**** Data listing

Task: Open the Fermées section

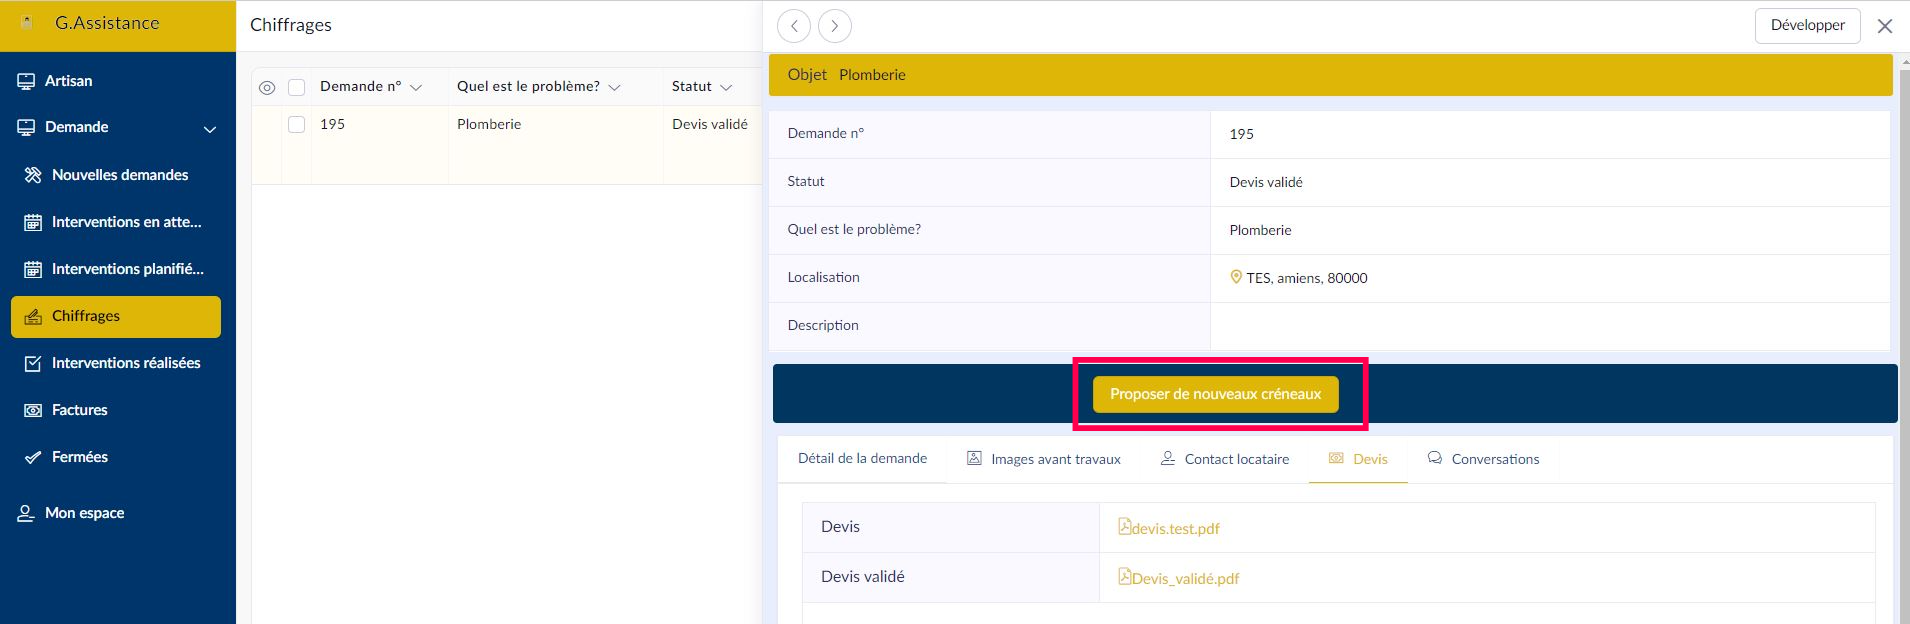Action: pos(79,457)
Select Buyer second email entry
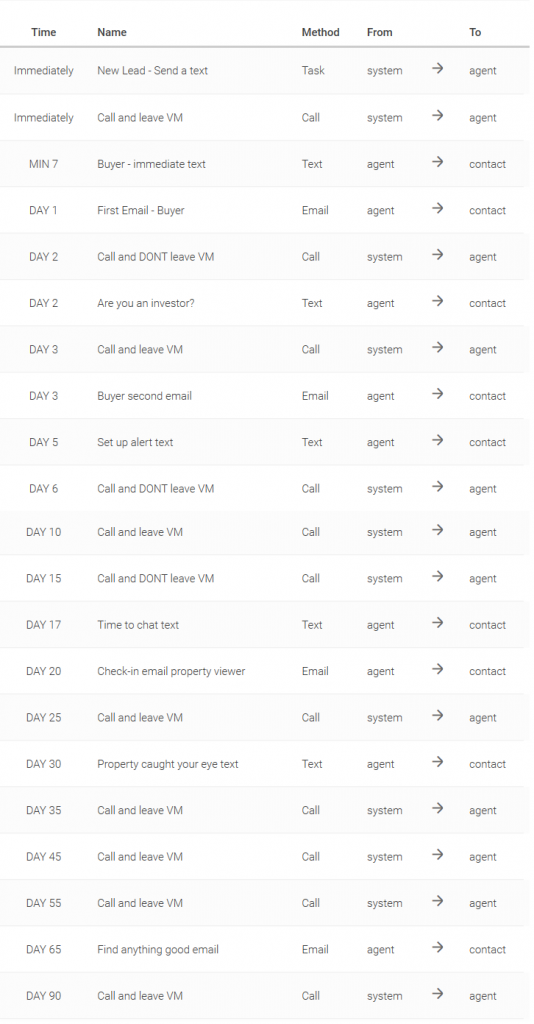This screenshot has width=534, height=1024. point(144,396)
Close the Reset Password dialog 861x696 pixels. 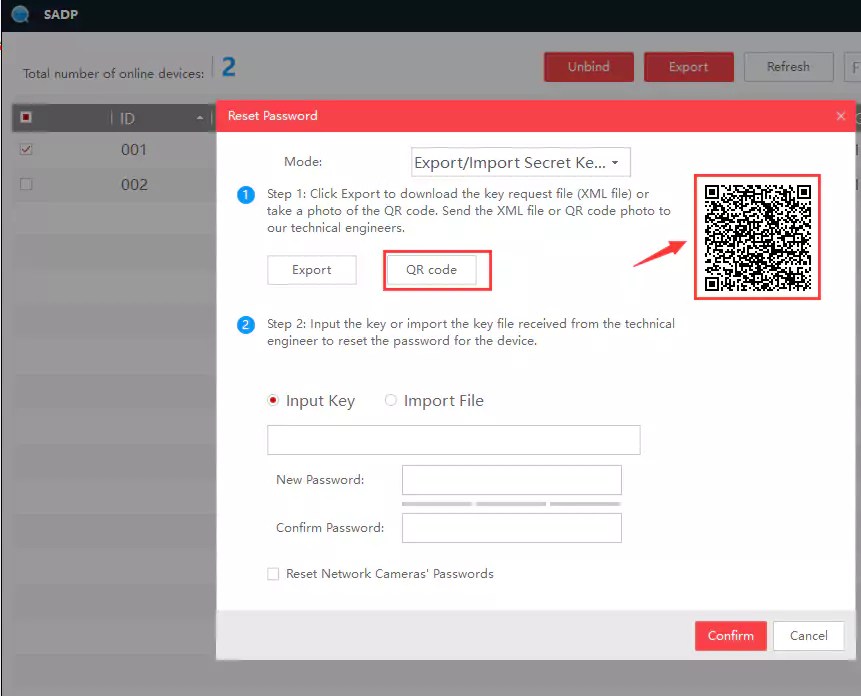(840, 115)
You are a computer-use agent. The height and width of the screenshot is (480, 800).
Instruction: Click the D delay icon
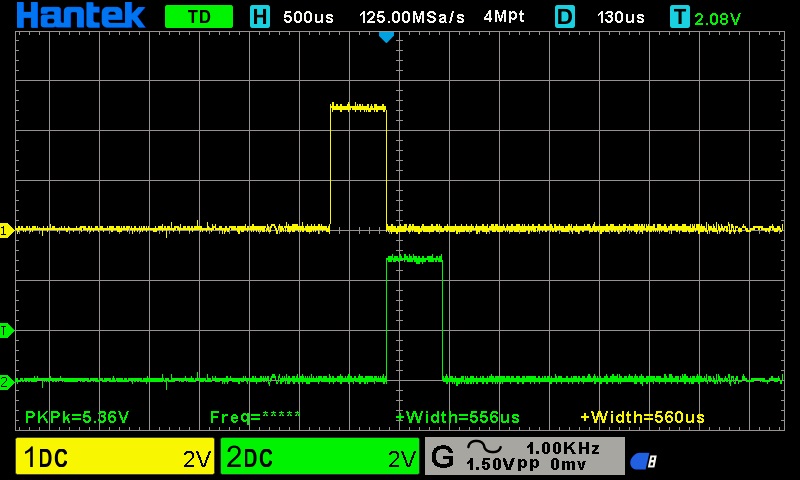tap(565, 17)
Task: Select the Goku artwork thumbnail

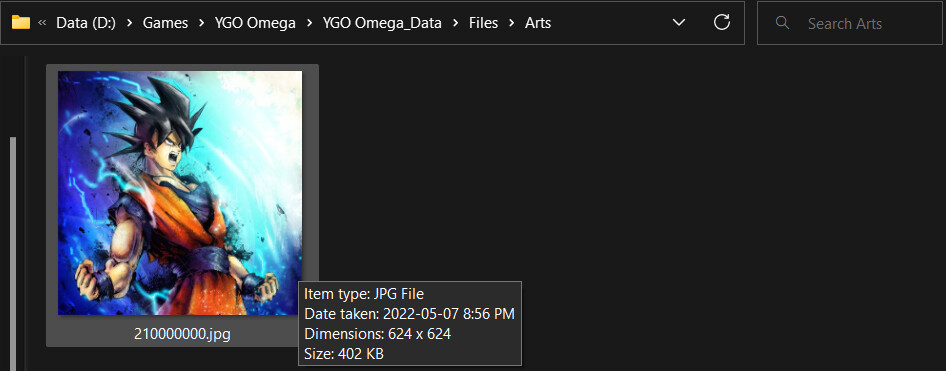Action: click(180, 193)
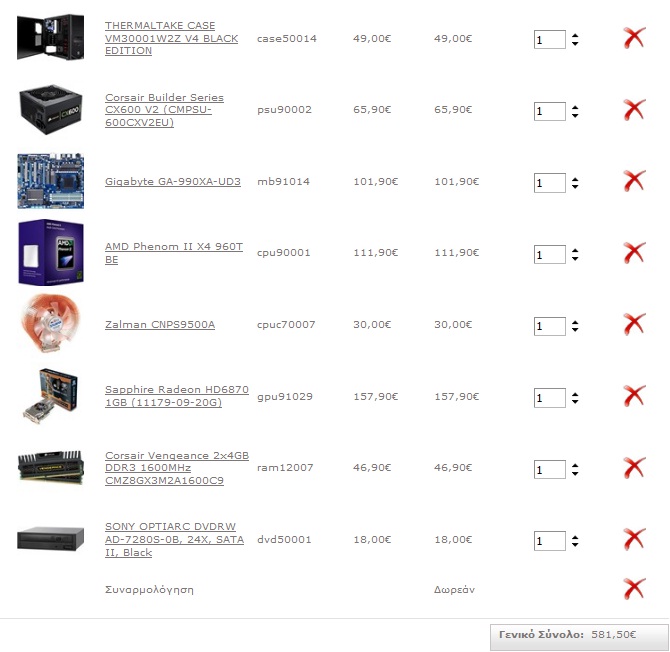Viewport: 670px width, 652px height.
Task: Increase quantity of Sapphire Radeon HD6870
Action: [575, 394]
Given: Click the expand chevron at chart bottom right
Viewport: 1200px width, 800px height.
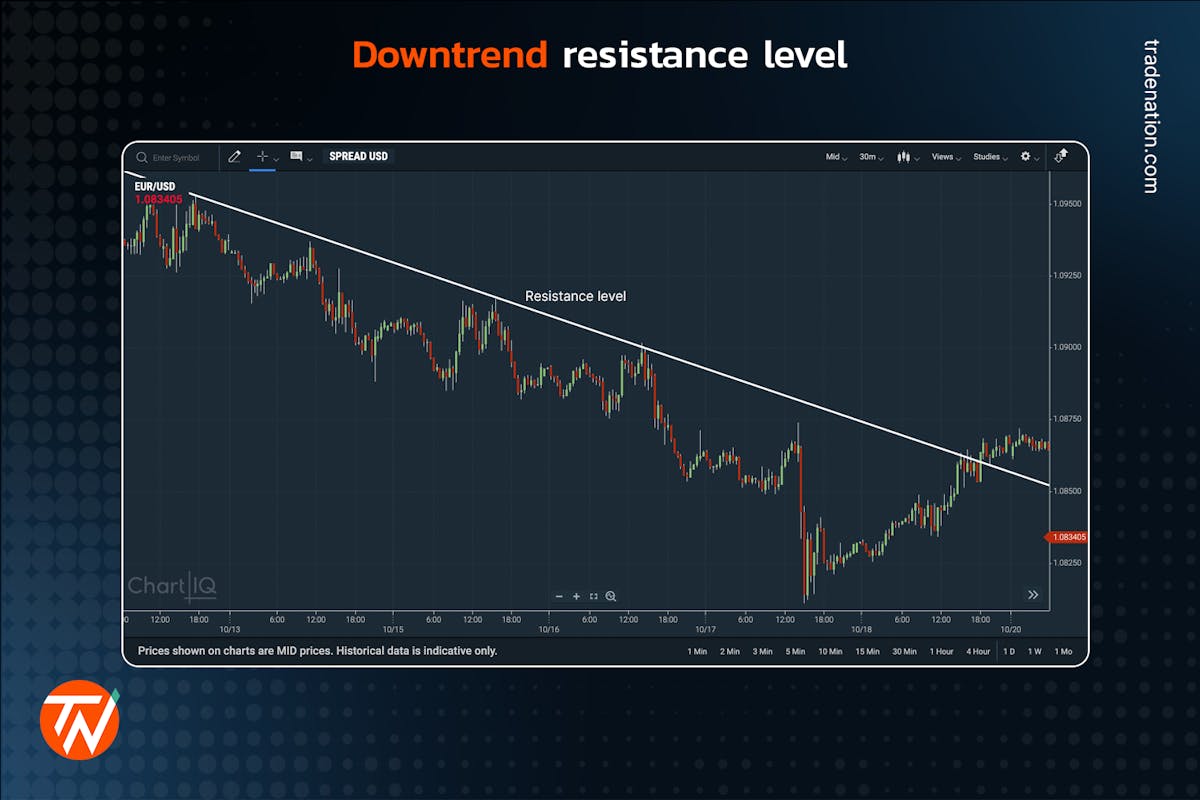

********

▶ Task statement: Once the line holding "You are a computer-use" is found, copy it and each later line exactly through the end of the data, leaving out the pictures.

▶ Exercise solution:
You are a computer-use agent. The height and width of the screenshot is (480, 800).
Instruction: Click the D delay icon
tap(565, 17)
Task: Select the Goku artwork thumbnail

Action: click(180, 193)
Viewport: 670px width, 652px height.
Task: Increase quantity of Sapphire Radeon HD6870
Action: [575, 394]
Given: Click the expand chevron at chart bottom right
Viewport: 1200px width, 800px height.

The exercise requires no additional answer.